[Start of section]

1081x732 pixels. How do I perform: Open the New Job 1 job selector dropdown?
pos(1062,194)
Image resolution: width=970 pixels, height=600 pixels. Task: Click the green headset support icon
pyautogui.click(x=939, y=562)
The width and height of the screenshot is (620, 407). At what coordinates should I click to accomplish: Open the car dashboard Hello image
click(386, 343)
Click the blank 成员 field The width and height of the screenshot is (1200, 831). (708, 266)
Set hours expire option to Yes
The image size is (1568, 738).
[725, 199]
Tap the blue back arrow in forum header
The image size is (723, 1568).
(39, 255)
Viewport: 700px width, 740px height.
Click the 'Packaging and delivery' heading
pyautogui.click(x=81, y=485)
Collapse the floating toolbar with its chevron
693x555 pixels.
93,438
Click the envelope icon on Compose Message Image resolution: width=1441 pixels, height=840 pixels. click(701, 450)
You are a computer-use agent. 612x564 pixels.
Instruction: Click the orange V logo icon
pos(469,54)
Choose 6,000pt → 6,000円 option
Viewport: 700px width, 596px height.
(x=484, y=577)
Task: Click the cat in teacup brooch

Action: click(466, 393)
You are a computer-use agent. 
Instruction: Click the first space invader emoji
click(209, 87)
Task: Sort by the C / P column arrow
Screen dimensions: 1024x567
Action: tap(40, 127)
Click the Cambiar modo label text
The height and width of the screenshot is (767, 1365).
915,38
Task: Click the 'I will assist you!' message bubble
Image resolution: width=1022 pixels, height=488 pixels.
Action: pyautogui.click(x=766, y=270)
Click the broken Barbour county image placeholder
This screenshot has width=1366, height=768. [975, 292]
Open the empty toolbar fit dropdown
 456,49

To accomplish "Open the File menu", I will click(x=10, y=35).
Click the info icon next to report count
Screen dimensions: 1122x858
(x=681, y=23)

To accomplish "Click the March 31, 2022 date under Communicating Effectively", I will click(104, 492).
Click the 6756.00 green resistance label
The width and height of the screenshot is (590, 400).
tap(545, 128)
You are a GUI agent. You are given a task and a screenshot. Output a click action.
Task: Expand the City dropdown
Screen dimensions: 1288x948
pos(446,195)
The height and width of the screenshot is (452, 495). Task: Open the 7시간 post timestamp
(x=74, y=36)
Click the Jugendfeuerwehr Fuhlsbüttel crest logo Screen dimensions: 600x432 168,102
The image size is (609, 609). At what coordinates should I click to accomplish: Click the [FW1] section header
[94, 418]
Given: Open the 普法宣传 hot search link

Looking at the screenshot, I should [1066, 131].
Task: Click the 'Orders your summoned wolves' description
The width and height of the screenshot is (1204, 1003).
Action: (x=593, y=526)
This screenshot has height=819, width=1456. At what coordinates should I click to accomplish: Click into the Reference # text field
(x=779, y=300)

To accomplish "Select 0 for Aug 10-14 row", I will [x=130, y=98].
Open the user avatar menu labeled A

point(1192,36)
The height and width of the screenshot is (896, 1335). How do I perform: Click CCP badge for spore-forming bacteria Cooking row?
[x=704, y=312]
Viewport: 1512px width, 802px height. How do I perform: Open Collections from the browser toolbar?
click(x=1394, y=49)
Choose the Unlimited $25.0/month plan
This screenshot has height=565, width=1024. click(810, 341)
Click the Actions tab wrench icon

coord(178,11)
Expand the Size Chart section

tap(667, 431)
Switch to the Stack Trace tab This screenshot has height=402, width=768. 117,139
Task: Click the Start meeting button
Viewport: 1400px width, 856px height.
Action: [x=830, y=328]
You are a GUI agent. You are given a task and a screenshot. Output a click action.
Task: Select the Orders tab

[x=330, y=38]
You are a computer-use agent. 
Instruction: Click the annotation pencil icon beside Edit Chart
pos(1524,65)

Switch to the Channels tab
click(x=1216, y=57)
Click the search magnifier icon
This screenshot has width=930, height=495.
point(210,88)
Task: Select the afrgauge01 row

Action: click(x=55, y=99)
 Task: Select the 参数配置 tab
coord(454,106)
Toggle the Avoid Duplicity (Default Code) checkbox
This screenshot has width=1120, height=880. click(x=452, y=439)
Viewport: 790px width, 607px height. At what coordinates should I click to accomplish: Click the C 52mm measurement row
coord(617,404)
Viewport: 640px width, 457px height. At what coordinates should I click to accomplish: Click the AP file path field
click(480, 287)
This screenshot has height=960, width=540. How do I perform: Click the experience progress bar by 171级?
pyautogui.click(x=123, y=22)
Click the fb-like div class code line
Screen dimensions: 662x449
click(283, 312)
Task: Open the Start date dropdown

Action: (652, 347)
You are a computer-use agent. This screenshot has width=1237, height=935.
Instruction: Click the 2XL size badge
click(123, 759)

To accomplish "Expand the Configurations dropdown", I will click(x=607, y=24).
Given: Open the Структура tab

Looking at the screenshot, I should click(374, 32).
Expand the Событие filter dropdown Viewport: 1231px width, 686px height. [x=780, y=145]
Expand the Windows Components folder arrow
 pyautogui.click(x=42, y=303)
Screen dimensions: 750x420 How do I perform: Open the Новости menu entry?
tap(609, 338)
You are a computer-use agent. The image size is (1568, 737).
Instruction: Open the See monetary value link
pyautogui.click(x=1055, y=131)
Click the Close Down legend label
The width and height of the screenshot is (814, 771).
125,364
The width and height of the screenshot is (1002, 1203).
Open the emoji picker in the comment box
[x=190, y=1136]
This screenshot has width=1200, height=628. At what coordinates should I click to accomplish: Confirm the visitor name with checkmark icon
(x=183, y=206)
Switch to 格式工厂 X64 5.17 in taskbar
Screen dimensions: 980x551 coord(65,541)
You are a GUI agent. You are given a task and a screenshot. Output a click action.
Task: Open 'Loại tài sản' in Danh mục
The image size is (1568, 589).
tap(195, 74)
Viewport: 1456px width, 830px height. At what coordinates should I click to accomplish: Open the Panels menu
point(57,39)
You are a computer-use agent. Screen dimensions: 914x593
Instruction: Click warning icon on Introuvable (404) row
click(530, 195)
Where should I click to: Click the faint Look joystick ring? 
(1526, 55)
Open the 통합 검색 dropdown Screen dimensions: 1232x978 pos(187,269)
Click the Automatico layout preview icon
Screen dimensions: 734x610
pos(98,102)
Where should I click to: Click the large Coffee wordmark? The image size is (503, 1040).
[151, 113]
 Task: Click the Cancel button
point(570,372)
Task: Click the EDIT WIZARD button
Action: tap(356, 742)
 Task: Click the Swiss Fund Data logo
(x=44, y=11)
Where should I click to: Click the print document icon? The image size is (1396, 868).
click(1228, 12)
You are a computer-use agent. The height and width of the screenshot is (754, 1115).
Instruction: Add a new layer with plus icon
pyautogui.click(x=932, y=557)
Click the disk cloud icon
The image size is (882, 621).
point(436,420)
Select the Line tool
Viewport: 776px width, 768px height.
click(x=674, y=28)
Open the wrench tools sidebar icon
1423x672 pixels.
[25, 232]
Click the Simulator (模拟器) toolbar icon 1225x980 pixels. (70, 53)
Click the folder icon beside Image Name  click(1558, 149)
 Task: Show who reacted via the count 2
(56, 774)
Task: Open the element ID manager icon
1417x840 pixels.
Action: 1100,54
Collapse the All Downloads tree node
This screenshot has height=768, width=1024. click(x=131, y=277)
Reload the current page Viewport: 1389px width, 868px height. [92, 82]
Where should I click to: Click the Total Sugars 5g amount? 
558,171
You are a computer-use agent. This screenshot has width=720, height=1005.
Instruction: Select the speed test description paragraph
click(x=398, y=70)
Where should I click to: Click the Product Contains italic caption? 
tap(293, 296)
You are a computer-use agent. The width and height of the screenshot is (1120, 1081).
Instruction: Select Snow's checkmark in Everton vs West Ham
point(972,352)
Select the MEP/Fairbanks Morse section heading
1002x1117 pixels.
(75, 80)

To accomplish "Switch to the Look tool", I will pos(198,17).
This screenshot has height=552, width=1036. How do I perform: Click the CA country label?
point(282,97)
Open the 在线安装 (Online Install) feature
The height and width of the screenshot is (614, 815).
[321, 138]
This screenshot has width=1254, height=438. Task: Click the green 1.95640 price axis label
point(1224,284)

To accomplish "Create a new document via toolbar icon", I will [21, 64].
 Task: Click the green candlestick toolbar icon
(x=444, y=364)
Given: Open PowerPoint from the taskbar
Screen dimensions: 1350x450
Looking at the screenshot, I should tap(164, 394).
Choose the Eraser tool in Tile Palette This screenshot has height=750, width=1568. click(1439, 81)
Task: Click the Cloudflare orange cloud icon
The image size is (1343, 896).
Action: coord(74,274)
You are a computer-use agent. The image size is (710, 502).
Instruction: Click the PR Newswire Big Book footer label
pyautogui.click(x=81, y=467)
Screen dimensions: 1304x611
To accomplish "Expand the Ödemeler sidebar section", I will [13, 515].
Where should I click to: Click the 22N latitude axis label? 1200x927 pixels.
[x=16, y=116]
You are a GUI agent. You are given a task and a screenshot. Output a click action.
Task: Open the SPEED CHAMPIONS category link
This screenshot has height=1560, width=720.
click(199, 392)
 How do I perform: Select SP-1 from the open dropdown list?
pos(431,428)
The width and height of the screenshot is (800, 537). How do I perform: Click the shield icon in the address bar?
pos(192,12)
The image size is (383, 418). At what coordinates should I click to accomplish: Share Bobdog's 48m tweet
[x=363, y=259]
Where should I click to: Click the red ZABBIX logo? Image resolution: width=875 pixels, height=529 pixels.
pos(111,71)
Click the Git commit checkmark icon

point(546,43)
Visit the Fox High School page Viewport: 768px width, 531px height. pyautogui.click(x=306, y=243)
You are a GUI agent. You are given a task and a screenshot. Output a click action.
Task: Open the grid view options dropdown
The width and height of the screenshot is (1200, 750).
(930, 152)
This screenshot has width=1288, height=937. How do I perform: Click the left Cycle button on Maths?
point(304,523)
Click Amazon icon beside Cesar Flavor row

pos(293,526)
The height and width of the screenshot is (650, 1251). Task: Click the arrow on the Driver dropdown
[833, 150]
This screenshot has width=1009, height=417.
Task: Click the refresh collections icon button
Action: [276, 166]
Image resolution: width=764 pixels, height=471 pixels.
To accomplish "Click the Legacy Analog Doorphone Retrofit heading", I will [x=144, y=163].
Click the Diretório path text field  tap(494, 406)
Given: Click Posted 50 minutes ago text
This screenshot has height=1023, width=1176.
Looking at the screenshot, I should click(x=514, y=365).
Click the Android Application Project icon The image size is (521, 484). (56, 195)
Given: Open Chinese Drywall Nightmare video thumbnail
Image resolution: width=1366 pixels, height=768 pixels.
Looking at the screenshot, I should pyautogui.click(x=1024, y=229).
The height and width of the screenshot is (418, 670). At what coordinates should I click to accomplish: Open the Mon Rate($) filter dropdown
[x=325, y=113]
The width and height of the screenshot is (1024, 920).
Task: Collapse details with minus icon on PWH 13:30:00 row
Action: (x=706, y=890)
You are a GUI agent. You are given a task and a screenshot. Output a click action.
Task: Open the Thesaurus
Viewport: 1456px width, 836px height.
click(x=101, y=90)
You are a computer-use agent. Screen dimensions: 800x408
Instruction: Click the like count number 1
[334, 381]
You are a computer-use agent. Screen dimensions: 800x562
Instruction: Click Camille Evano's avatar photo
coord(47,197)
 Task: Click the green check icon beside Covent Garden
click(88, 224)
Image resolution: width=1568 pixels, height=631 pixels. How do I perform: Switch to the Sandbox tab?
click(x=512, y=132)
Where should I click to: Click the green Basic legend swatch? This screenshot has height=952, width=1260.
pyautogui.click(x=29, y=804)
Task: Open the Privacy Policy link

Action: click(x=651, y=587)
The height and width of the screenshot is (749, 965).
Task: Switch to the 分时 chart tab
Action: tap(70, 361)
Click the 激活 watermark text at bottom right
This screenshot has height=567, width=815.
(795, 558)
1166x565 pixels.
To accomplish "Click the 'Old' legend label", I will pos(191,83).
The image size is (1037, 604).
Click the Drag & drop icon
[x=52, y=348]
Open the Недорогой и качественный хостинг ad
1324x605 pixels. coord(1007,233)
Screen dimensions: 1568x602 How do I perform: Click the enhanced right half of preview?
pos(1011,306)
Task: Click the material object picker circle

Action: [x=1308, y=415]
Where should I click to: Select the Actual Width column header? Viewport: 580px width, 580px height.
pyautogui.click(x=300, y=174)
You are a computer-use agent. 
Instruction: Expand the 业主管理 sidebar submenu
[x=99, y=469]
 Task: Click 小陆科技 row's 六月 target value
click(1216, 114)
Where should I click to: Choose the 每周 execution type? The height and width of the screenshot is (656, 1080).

[End of section]

Required work:
From the data above, output exactly the lines between the one containing "The image size is (383, 418)." and the one containing "Task: Open the grid view options dropdown", counting both of them.

Your solution:
The image size is (383, 418). At what coordinates should I click to accomplish: Share Bobdog's 48m tweet
[x=363, y=259]
Where should I click to: Click the red ZABBIX logo? Image resolution: width=875 pixels, height=529 pixels.
pos(111,71)
Click the Git commit checkmark icon

point(546,43)
Visit the Fox High School page Viewport: 768px width, 531px height. pyautogui.click(x=306, y=243)
You are a GUI agent. You are given a task and a screenshot. Output a click action.
Task: Open the grid view options dropdown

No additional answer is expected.